◆ **Extrait**:
Lecture biblique: Exode 18.13-26

Qui d’entre vous s’est déjà trouvé dans cette situation ? On arrive dans la salle d’attente, les guichets occupés, toutes les chaises sont prises, et une petite angoisse monte. Pris dans une file qui n’en finit pas, l’œil gauche rivé sur la grosse horloge et l’œil droit sur les numéros de tickets, le pied tremblant, on ronge son frein, on use sa patience, on appelle pour annuler des rdv ou se faire remplacer, ou alors on finit par partir, excédés d’avoir perdu du temps et de devoir tout recommencer à zéro un autre jour.

C’était déjà le cas pour le peuple d’Israël à ses débuts. Le peuple vient d’être libéré d’Egypte, où il était esclave, sous la direction de Moïse, chef appelé par Dieu pour conduire le peuple, géographiquement, socialement, et spirituellement – ce qui se traduit notamment par l’exercice de la justice. Avant même la révélation de la Loi au mont Sinaï, qui aura lieu peu de temps après, Moïse doit gérer et conduire ce peuple, à l’aide des directives que Dieu lui donne. En soi c’est très bien, mais il y a trop de gens – des centaines de milliers ! Du coup, l’attente s’éternise, les gens s’épuisent, Moïse lui-même se perd dans cette tâche et ne peut plus remplir ses autres missions.

◆ **Échantillon de données**:
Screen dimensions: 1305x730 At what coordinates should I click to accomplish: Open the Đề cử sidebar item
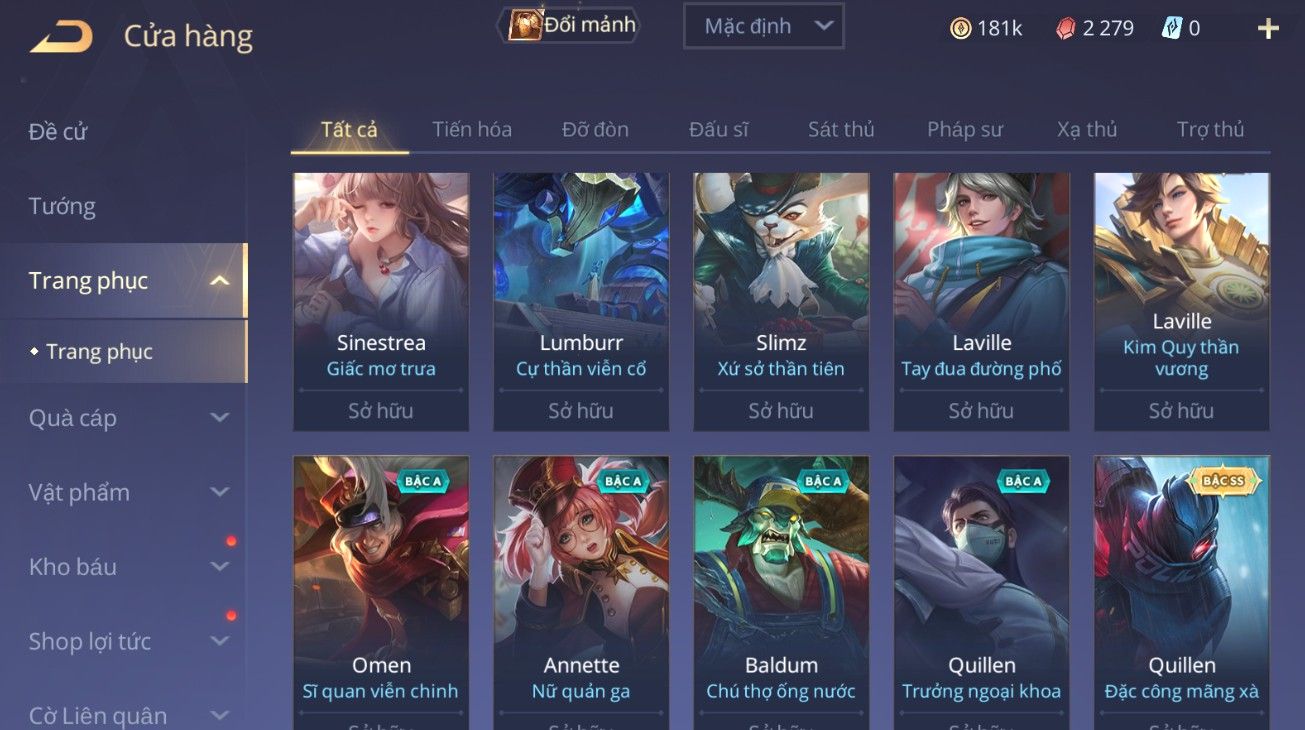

◆ **Objectif A**:
Recopiez le passage de l'extrait qui va de « C’était déjà le » jusqu'à « ses autres missions. » inclus.
◆ **Objectif B**:
D'après l'extrait, pourquoi l'attente s'éternise-t-elle pour le peuple d'Israël auprès de Moïse ? Répondez en une à trois phrases.

◆ **Résultat de l'exercice A**:
C’était déjà le cas pour le peuple d’Israël à ses débuts. Le peuple vient d’être libéré d’Egypte, où il était esclave, sous la direction de Moïse, chef appelé par Dieu pour conduire le peuple, géographiquement, socialement, et spirituellement – ce qui se traduit notamment par l’exercice de la justice. Avant même la révélation de la Loi au mont Sinaï, qui aura lieu peu de temps après, Moïse doit gérer et conduire ce peuple, à l’aide des directives que Dieu lui donne. En soi c’est très bien, mais il y a trop de gens – des centaines de milliers ! Du coup, l’attente s’éternise, les gens s’épuisent, Moïse lui-même se perd dans cette tâche et ne peut plus remplir ses autres missions.

◆ **Résultat de l'exercice B**:
L'attente s'éternise parce qu'il y a trop de gens, des centaines de milliers, que Moïse doit gérer et conduire. Les gens s'épuisent donc, et Moïse lui-même se perd dans cette tâche au point de ne plus pouvoir remplir ses autres missions.